The show does work its way to a logical and formally satisfying fantasy conclusion, but take it from Savant that this isn’t your garden-variety mermaid tale. I’m fond of earlier, charming paternal-centric fantasies that perhaps needed to be refuted. Ann Blyth’s sea nymph in Mr. Peabody and the Mermaid is an erotic manifestation of a middle-age life crisis, before that term was coined. She’s a sexual animal fully capable of accidentally drowning our hero. In the English Miranda Glynis Johns’ very capable mermaid uses her siren’s wiles to upend a proper English household. She gets what she wants from her human boyfriend, in a way that we would have thought the English censors would forbid. Both of those vintage mer-women display elegant fish tails designed by male artists with erotic imaginations. Much later, the forgettable Splash seems a thing of the Reagan years. Even with its peek-a-boo attitude, its Mermaid (Daryl Hannah) is a childlike innocent, a hollow male fantasy.

The Lure conjures up a world of fantastic mer-people that exist for their own reasons, not to coddle the libidos of human male weaklings. They say love makes men into fools, and for Gold or Silver, a hot date can make a great midnight snack!

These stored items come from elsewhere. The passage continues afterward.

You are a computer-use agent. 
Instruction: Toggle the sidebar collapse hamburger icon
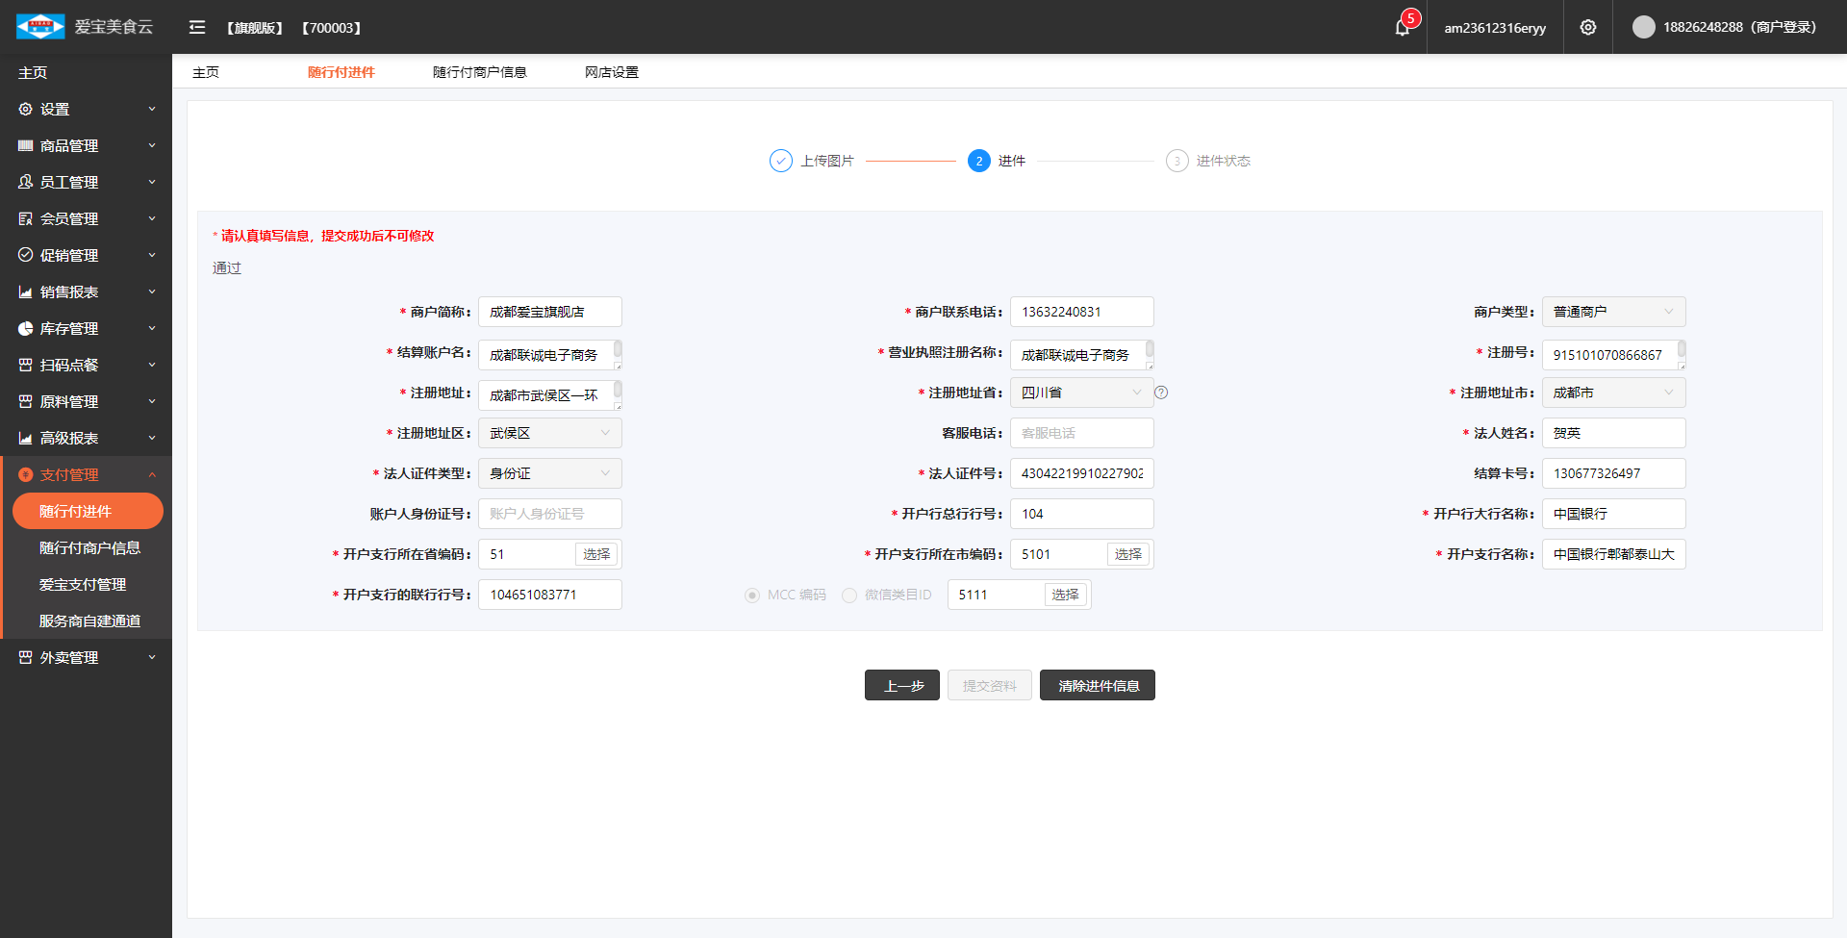tap(197, 28)
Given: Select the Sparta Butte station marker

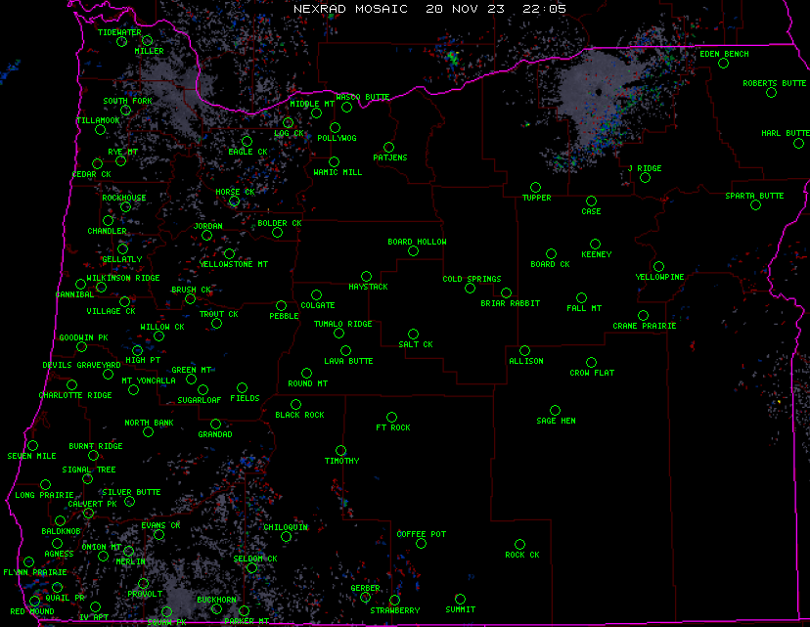Looking at the screenshot, I should tap(755, 205).
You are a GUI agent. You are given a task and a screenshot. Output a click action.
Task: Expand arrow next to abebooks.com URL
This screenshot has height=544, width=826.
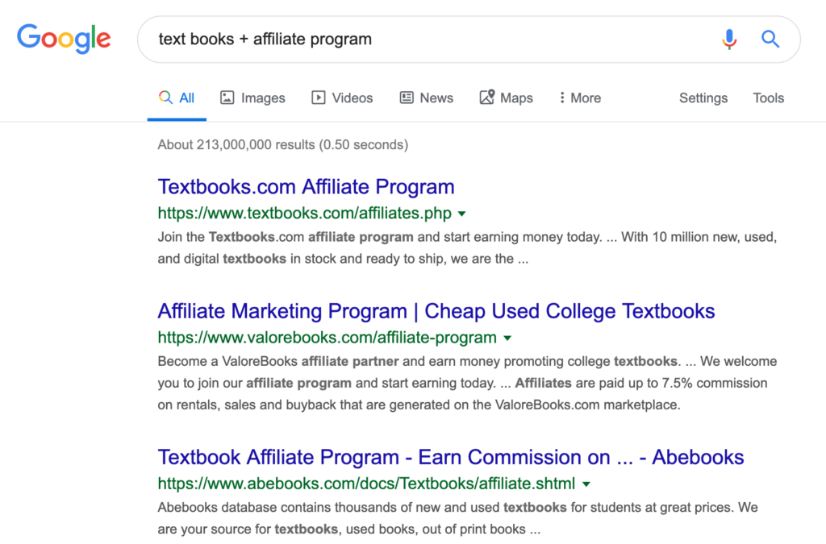586,484
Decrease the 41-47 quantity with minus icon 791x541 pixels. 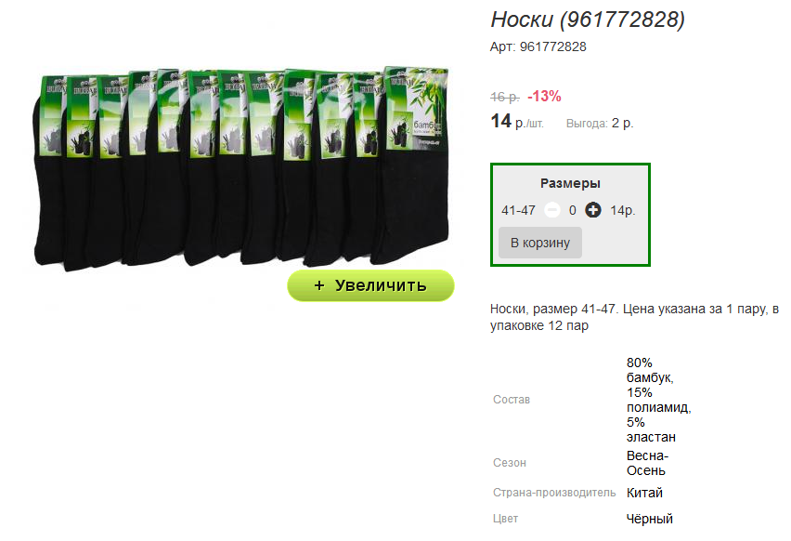tap(552, 210)
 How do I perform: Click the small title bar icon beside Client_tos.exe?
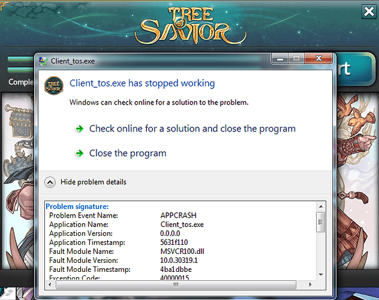click(x=44, y=61)
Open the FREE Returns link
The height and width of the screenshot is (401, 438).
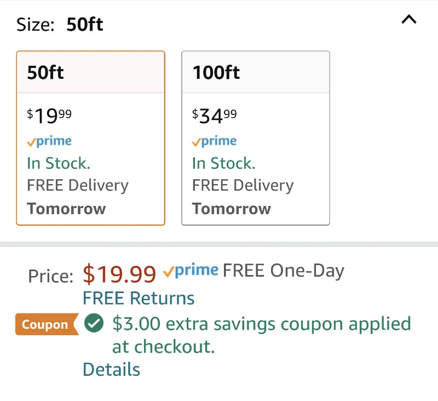click(139, 298)
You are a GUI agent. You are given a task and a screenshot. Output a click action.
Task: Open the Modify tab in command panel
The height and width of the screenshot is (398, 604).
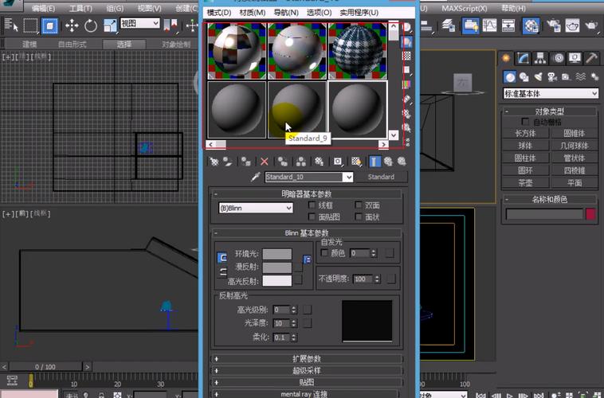[x=524, y=58]
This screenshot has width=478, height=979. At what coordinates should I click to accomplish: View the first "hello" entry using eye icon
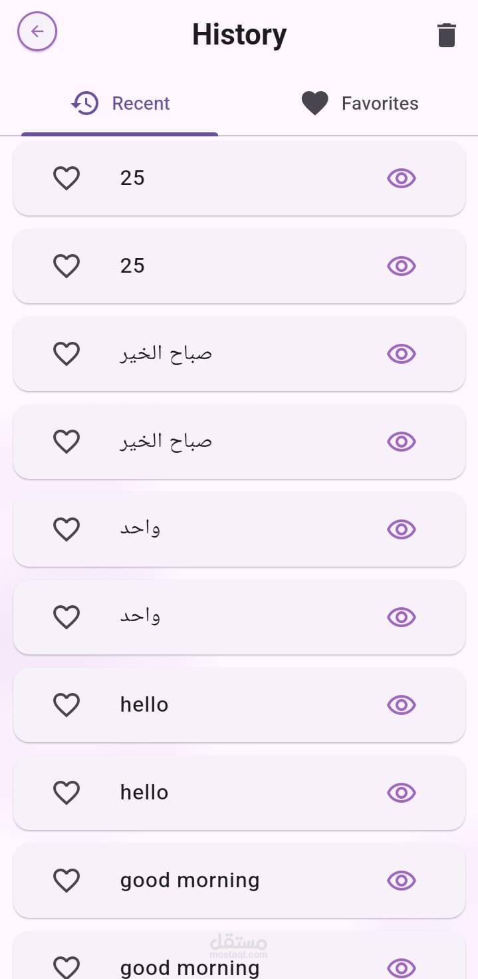point(401,705)
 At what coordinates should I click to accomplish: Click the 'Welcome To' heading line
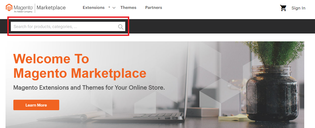(51, 59)
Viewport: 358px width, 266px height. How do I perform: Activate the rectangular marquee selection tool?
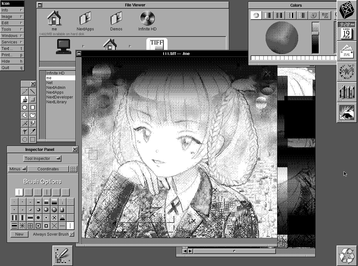(33, 139)
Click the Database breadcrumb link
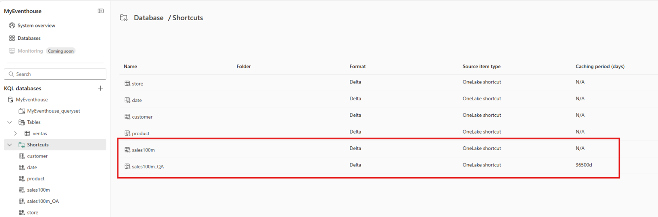The width and height of the screenshot is (658, 217). [x=149, y=18]
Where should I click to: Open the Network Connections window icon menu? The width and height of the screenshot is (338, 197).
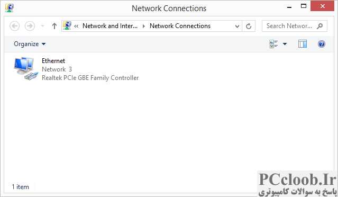click(9, 8)
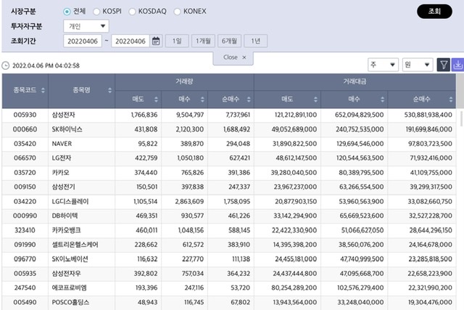Sort 거래대금 순매수 column

[x=450, y=98]
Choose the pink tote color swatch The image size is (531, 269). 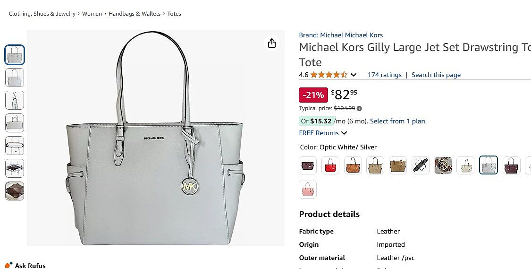click(308, 189)
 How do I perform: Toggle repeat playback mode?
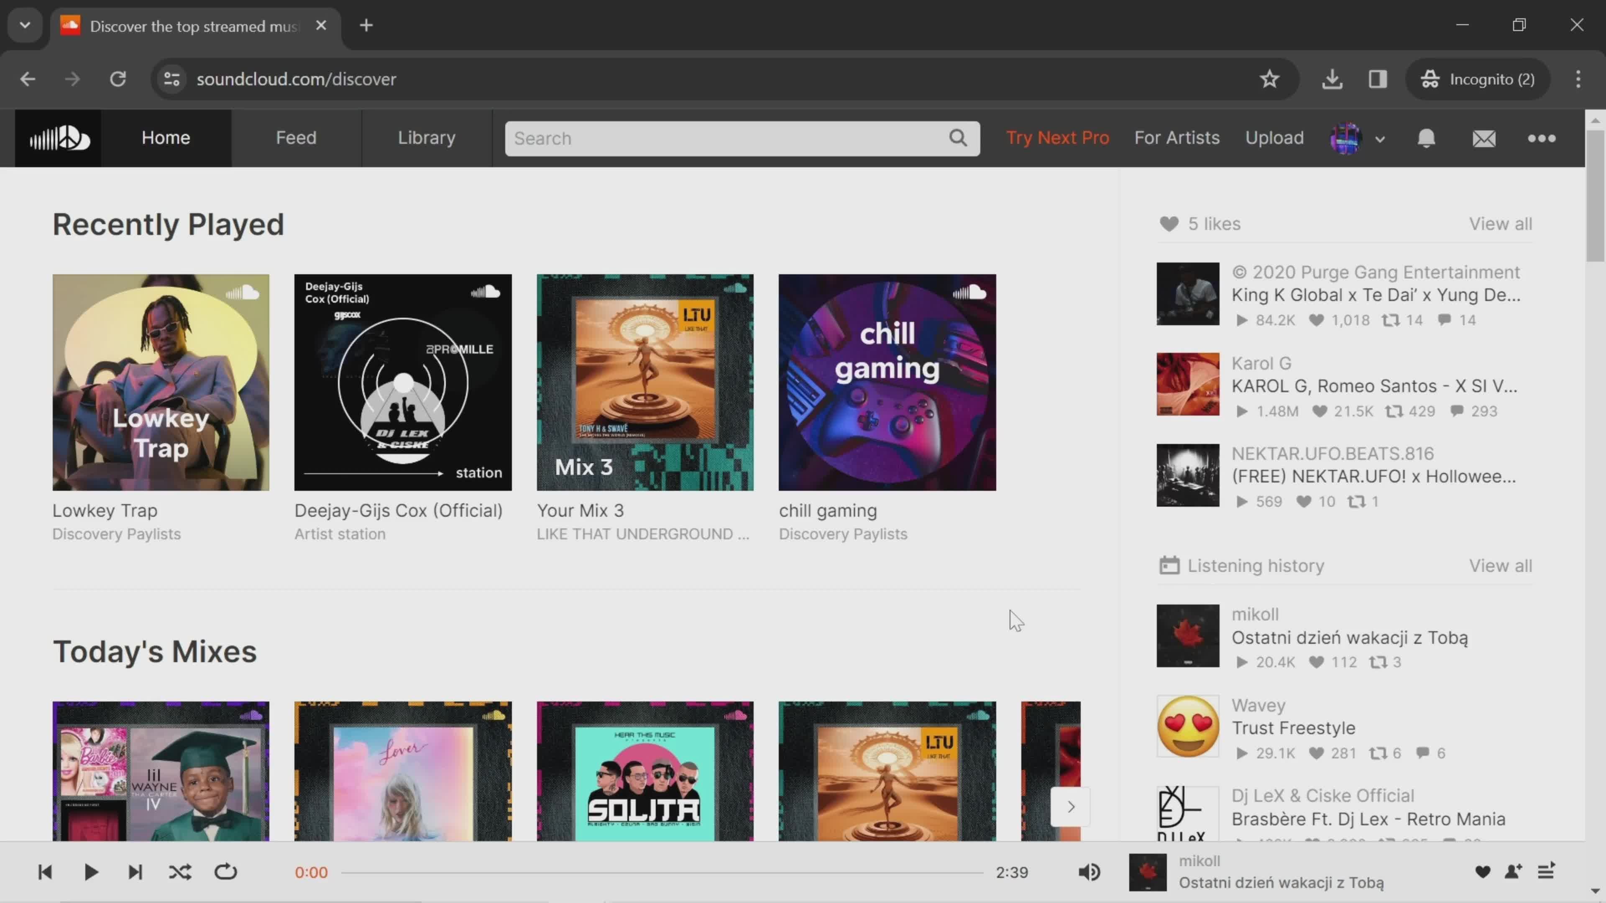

The Criterion Collection’s Blu-ray of The Lure is a good presentation of this oddball Polish picture. The excellent encoding displays the full depth of the images. Dank, greenish rooms with water tanks make a good contrast with the glitz of the musical numbers.

I’d imagine that this might be a good film to set off a discussion about how men and women really relate one to another. Criterion’s extras include plenty of material to feed a debate. Interview coverage with the full contingent of filmmaking talent supports a longer making-of piece and several individual interviews. Some deleted scenes are present, as are two older short films by director Smoczyńska. In her essay for the insert foldout, Angela Lovell spills the beans about The Lure’s revisionism: its revisiting of The Little Mermaid redresses the injustices of that storybook tale to express the issues of girls-becoming-women. The Lure is a violent slap at Hans Christian Andersen, yet its most deserving Mer-woman suffers the same fate as the unlucky sea-nymph in the storybook original.

The most appealing image in The Lure is the vision of Silver, glowing like a fifteen-year-old in anticipation of a kiss from her first boyfriend. I guess They Never Devour The Ones They Love. I respect Ms. Smoczyńska’s picture — it’s an excellent antidote to the romantic Young Adult Literature glop represented by the Twilight franchise.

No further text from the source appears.